Apart from taking a thorough history, a general physical examination will also be conducted by the doctor. The focus of the examination is largely dependent upon the nature of the history and the site of tumour suspected, for example the bowels, pancreas, stomach, adrenal glands (hormonal glands above the kidneys). The lymph nodes around the affected region and the liver will be felt for abnormalities from distant spread.

How is it Diagnosed

The usual basic tests will be done, including those to look at the blood and other blood components. Other general tests will determine the function of the liver and kidney.


Prognosis is different for different types of neuroendocrine tumour. For example:

  • For insulinoma, long term survival following surgical removal in this patient population exceeds 90%;
  • For carcinoid tumour, the survival rate at 5 years following diagnosis (5-year survival rate) for all carcinoid tumours, regardless of the site of tumour, is 67%.

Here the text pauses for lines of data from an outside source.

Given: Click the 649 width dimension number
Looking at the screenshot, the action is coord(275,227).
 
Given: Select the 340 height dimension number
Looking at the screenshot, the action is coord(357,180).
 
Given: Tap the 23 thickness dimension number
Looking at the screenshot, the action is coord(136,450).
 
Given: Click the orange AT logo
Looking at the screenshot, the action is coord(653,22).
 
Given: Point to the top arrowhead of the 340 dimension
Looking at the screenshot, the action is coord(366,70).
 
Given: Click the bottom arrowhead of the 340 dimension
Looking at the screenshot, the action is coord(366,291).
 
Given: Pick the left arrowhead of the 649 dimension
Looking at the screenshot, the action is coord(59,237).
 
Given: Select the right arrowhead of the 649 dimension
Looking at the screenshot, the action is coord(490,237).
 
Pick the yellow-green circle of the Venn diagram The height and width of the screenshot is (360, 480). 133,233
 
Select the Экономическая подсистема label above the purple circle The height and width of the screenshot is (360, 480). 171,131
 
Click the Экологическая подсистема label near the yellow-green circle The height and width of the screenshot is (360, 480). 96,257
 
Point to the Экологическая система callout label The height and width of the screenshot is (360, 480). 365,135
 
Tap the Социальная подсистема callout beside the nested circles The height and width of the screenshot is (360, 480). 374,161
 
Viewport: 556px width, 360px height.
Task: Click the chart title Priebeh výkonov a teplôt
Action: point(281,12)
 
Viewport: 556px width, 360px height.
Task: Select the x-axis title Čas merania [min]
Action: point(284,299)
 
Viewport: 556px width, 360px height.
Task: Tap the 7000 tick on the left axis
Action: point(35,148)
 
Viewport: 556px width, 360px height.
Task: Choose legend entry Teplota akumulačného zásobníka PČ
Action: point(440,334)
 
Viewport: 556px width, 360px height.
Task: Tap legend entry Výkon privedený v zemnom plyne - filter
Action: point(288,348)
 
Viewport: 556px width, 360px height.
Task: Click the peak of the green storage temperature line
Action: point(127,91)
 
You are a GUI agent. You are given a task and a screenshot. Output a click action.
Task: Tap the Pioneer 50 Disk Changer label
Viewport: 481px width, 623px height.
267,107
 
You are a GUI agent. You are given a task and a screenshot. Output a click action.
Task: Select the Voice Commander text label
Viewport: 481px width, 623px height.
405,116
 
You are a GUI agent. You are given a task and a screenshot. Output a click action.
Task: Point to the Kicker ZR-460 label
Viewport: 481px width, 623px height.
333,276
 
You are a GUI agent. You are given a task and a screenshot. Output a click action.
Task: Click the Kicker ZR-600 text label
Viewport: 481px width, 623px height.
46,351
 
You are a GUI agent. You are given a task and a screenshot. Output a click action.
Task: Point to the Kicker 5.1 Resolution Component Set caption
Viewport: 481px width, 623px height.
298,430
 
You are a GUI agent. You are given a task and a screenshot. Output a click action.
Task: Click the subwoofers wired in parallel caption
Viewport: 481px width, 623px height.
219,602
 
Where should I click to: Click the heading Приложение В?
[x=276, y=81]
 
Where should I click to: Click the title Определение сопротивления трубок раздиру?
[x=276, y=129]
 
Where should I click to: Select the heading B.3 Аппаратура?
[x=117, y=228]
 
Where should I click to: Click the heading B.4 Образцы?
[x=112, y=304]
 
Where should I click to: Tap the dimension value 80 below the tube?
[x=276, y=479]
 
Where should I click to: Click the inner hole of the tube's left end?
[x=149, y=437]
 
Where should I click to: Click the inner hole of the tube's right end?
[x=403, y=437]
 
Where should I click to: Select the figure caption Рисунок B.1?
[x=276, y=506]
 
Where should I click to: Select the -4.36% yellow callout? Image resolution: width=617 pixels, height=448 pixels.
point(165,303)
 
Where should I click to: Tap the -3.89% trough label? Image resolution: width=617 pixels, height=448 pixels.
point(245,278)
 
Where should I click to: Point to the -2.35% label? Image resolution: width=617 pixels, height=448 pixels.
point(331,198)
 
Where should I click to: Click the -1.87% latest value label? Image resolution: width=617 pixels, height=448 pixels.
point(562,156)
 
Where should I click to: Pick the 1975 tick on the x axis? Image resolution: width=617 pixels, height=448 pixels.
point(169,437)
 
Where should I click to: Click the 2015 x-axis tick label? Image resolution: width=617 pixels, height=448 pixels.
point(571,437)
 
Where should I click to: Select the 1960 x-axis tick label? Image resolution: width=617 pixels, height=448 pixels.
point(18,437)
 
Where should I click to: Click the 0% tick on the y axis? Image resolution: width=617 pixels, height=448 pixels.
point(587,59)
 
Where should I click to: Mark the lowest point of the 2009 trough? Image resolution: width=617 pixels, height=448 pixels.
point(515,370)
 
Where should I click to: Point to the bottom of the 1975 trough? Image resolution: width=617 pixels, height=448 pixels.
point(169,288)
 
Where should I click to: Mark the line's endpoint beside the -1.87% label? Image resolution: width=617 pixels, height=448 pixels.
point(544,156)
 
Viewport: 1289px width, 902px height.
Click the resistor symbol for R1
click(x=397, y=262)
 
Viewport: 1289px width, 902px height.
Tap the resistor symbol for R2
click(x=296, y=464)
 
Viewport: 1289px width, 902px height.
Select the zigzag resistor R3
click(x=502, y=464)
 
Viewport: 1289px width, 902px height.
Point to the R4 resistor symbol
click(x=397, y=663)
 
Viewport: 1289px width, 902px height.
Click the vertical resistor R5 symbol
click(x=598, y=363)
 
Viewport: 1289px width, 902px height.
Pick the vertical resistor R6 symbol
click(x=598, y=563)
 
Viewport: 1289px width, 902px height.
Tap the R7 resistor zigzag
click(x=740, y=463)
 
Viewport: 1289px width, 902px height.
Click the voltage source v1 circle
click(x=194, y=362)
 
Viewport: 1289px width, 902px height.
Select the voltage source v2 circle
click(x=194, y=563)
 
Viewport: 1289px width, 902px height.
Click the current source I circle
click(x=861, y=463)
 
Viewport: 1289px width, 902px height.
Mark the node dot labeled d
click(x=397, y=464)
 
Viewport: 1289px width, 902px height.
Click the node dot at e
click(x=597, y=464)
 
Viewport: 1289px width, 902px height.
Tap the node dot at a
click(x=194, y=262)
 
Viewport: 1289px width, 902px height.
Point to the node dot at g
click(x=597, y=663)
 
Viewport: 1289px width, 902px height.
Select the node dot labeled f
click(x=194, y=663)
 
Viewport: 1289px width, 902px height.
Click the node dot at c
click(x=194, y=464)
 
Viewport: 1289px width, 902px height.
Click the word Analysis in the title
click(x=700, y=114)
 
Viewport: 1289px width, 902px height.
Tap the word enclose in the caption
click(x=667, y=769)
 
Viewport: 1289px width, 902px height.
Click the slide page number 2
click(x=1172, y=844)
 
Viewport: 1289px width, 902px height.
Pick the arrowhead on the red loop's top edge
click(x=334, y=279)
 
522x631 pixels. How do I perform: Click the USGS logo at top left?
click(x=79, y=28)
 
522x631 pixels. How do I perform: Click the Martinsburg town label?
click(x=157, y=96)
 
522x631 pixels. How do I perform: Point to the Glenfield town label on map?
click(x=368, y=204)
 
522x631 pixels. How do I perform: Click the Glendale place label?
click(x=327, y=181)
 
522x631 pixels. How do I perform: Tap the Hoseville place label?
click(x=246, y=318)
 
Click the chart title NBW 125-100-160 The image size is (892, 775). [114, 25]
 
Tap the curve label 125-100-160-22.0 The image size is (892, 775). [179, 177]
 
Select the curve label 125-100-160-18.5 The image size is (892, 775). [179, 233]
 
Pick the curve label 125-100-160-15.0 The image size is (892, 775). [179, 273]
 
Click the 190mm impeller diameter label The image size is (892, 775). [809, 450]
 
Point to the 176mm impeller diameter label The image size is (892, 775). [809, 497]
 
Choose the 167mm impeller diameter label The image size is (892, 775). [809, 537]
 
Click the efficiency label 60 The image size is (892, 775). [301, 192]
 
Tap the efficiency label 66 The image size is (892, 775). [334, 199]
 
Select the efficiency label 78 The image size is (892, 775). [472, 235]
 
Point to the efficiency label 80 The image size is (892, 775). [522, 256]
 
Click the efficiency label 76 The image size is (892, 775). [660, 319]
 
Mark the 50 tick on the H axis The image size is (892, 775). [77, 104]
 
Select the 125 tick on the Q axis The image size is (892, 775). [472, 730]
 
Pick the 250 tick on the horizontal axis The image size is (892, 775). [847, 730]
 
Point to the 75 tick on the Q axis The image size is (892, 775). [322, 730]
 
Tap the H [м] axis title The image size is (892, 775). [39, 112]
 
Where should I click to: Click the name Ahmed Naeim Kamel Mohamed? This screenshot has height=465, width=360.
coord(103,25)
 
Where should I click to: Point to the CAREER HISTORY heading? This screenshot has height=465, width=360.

Grading of the tumour based on findings under the microscope is difficult for neuroendocrine tumours. Recent research showed that in malignant neuroendocrine tumours, a few factors confer poor survival:

  • A high expression of a protein called the Ki 67 protein;
  • The presence of aneuploidy (abnormal amount of genetic material).


The aim of treatment is to control tumour growth and the symptoms caused by hormone release.

  • Surgical removal is always attempted for benign tumours;
  • In more extensive diseases, surgery is also considered to reduce the bulk of tumour.

Medical treatment

  • Somatostatin analog: Mimics the hormone somatostatin, and is the drug of first choice to control symptoms. Octreotide and lanreotide is efficient in the control of watery diarrhoea in VIPoma, skin reddening in glucanogoma syndrome, and flushing & diarrhoea in carcinoid syndrome. Somatostatin analog also has effect on tumour growth control.
  • Alfa-interferon: Since its use in 1982, alfa-interferon has been shown to be comparable to long-acting somatostain analog in the control of hormone release and tumour growth.
  • Proton-pump inhibitors: At higher doses, this group of drugs can control excessive secretion of acid from the stomach in the case of gastrinoma.
  • Chemotherapy: Neuroendocrine tumours in the pancreas respond well to chemotherapy. Tumours e.g. carcinoid tumour generally do not show good response to chemotherapy.


Other treatment options include nutritional modification, radiofrequency ablation (the use of electrodes to heat and destroy abnormal tissue), cryoablation (the use of extreme cold to freeze abnormal tissue), chemoembolisation (blocking the blood supply to the tumour).